Here, the coordinate a₂(t) may be regarded as superfluous, and can be eliminated using the fact that $4 a_{1}^{3} a_{2}^{2} a_{3} = c$ (a constant) of the motion.

4.4 The Method of Characteristics for First-Order Partial-Differential Equations

In this section, we present the wellknown method of characteristics for solving first-order PDEs. It is by far the most generally known method for handling first-order nonlinear PDEs in n independent variables. It involves converting the PDE into an appropriate system of first-order ordinary differential-equations (ODE), which are in turn solved together to obtain the solution of the original PDE. It will be seen during the development that the Hamilton’s canonical equations are nothing but the characteristic equations of the Hamilton-Jacobi equation; and thus, solving the canonical equations is equivalent to solving the PDE and vice-versa. The presentation will follow closely those from Fritz-Johns [109] and Evans [95].
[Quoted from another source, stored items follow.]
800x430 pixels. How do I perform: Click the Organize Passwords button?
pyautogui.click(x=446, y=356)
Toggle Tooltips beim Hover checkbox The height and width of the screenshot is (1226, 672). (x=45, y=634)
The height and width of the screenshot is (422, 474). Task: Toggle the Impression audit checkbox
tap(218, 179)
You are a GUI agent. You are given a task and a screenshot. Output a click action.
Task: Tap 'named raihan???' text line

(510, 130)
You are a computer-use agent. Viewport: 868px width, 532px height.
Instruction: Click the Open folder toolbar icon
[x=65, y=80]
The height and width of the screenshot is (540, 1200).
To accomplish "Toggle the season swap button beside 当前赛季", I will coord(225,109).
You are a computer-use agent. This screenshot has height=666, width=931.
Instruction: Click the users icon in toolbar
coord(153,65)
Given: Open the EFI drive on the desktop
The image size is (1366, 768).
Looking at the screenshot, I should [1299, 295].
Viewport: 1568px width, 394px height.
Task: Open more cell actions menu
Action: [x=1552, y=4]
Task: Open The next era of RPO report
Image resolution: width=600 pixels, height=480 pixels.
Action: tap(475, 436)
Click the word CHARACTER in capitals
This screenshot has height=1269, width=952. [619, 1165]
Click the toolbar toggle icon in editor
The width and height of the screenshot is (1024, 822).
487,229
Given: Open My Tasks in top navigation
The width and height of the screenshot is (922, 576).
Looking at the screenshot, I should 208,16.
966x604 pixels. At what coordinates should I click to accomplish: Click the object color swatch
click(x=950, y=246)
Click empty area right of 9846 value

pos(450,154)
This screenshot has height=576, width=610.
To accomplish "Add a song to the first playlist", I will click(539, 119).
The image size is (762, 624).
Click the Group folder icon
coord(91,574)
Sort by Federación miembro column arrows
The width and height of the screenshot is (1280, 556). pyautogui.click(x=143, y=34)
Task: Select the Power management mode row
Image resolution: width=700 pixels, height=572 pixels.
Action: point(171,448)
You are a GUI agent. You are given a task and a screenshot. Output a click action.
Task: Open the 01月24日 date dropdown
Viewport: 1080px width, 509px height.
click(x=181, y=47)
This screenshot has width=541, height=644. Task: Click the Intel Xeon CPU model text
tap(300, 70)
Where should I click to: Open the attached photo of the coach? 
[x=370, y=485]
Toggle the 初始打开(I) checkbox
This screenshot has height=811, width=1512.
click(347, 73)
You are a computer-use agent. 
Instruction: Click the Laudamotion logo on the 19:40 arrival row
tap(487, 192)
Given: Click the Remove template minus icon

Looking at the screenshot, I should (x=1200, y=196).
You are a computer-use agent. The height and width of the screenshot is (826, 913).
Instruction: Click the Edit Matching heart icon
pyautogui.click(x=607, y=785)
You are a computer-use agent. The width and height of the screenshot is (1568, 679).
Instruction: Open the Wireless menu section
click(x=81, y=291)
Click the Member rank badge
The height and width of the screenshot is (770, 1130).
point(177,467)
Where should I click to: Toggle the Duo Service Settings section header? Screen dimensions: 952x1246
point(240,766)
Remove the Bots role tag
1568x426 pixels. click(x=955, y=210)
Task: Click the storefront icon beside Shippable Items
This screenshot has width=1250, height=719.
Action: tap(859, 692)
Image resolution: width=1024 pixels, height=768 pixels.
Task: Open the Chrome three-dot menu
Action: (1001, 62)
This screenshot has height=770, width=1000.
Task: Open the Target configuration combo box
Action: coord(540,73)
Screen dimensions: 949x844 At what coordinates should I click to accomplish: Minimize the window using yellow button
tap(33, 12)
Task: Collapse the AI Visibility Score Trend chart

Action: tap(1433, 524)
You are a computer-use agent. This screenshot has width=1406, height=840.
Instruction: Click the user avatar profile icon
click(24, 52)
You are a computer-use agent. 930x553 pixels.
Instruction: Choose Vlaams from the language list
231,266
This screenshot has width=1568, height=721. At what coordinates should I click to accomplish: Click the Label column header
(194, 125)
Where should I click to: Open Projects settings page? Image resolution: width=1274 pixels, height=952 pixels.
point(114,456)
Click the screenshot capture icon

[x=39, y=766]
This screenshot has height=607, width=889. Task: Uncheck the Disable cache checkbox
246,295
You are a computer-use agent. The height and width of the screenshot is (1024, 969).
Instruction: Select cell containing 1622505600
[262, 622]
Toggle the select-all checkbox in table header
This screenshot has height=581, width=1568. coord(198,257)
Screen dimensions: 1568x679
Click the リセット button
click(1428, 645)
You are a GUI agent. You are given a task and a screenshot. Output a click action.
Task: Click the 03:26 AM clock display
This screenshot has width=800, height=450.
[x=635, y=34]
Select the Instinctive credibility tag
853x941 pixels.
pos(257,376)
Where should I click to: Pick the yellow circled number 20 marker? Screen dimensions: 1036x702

4.4.1 Characteristics for Quasi-Linear Equations

We begin with a motivational discussion of the method by considering quasi-linear equations, and then we consider the general first-order nonlinear equation.

The general first-order equation for a function v = v(x, y,…, z) in n variables is of the form

$f (x, y, …, z, υ, υ_{x}, υ_{y}, …, υ_{z}) = 0,$

(4.59)

where x, y,…, z ∈ℜ, v : ℜⁿ →ℜ. The HJE and many first-order PDEs in classical and continuum mechanics, calculus of variations and geometric optics are of the above type. A simpler case of the above equation is the quasi-linear equation in two variables:

$a (x, y, υ) υ_{x} + b (x, y, υ) υ_{y} = c (x, y, υ)$

(4.60)

in two independent variables x, y. The function v(x, y) is represented by a surface z = v(x, y) called an integral surface which corresponds to a solution of the PDE. The functions a(x, y, z), b(x, y, z) and c(x, y, z) define a field of vectors in the xyz-space, while (v_x, v_y, −1) is the normal to the surface z = v(x, y).

We associate to the field of characteristic directions (a, b, c) a family of characteristic curves that are tangent to these directions. Along any characteristic curve (x(t), y(t), z(t)), where t is a parameter, the following system of ODEs must be satisfied:

$\frac{d x}{d t} = a (x, y, z), \frac{d y}{d t} = b (x, y, z), \frac{d z}{d t} = c (x, y, z) .$

(4.61)

If a surface S : z = v(x, y) is a union of characteristic curves, then S is an integral surface; for then through any point P of S, there passes a characteristic curve Γ contained in S.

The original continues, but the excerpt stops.